==== Input rows ====

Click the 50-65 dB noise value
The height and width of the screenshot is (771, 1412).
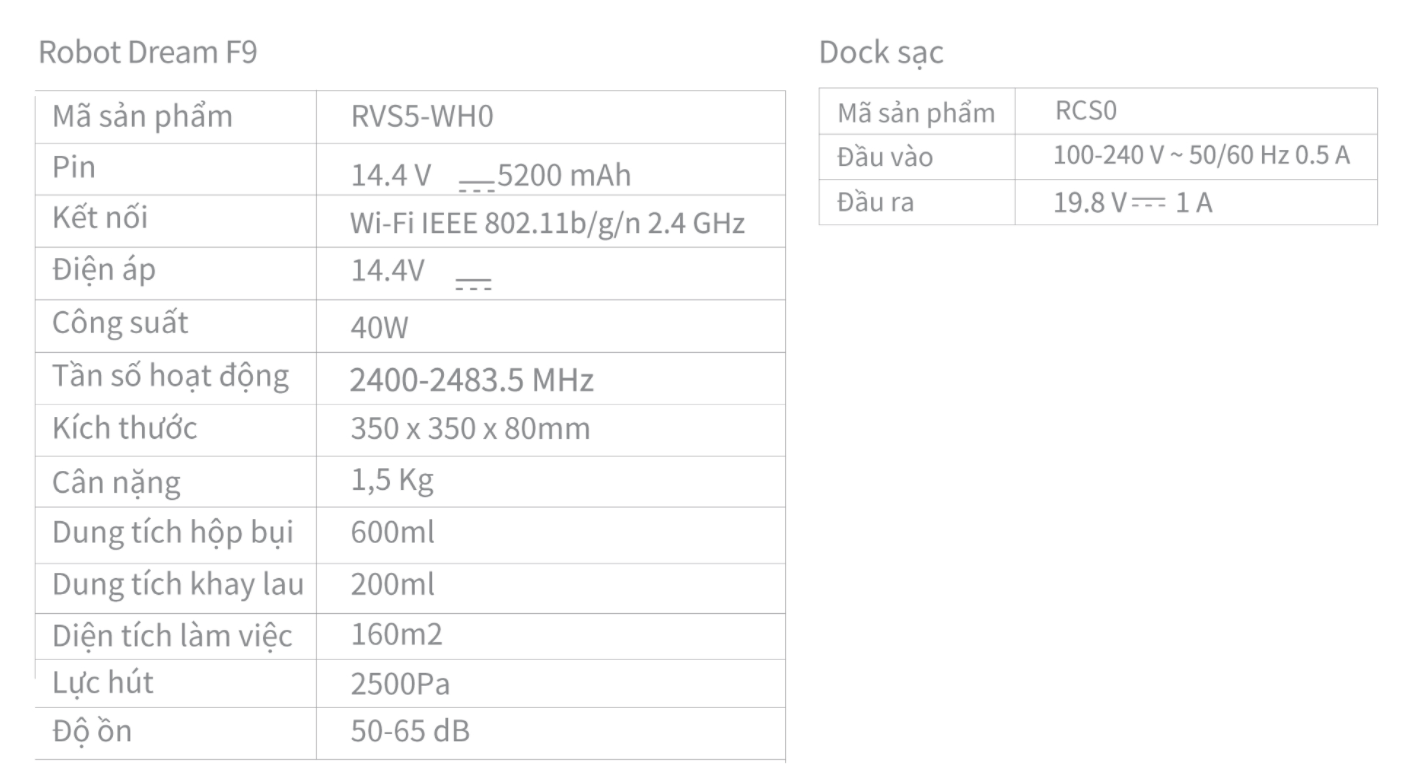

====
==== Input rows ====

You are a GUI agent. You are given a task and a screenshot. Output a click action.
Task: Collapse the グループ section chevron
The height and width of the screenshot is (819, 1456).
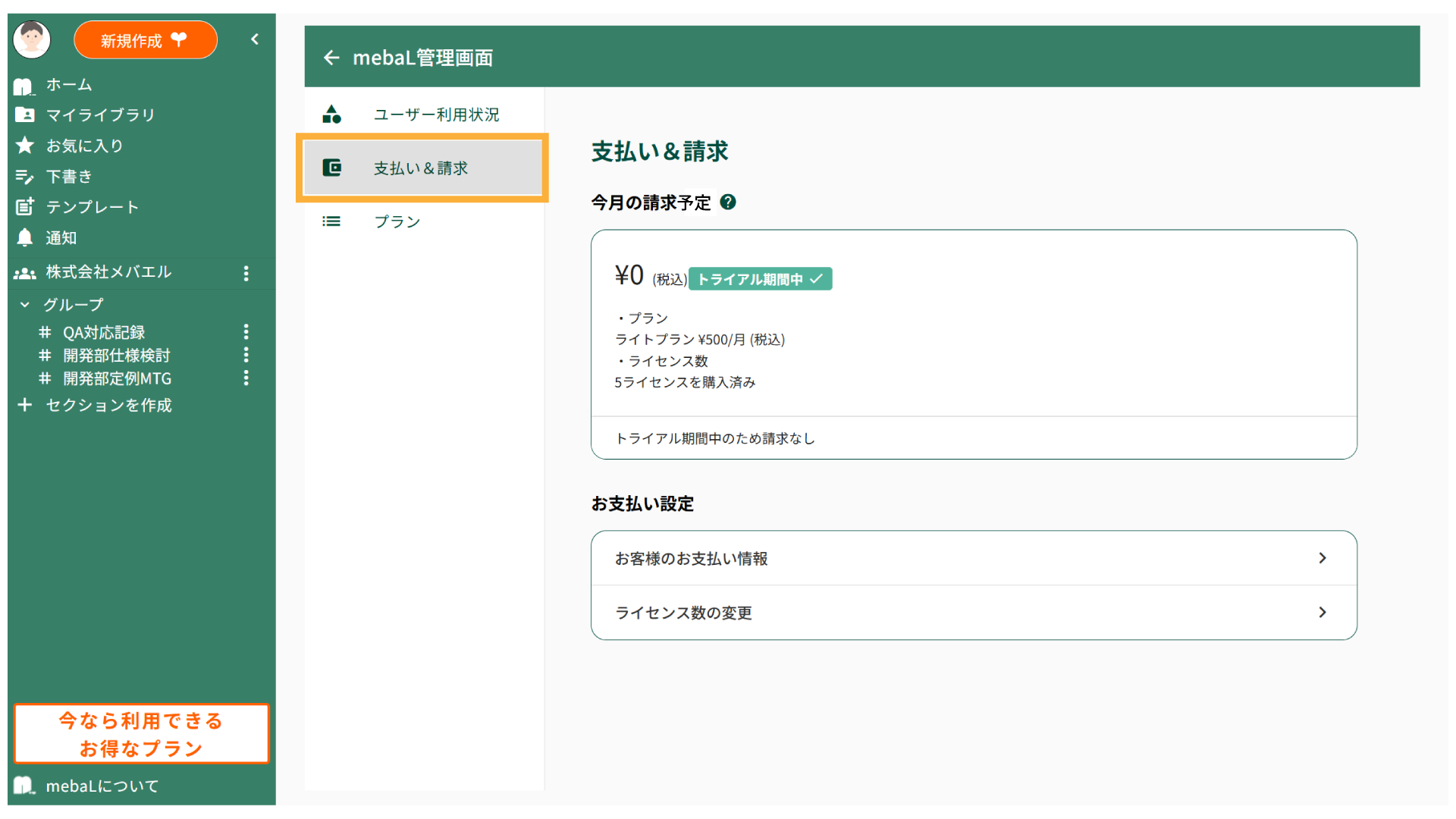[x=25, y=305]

====

_Work instructions_
Convert everything in the material from the line containing "Click the 50-65 dB noise value" down to the line containing "The height and width of the screenshot is (771, 1412)." into a numbered list, omitting any blank lines.

_Exercise response_
1. Click the 50-65 dB noise value
2. The height and width of the screenshot is (771, 1412).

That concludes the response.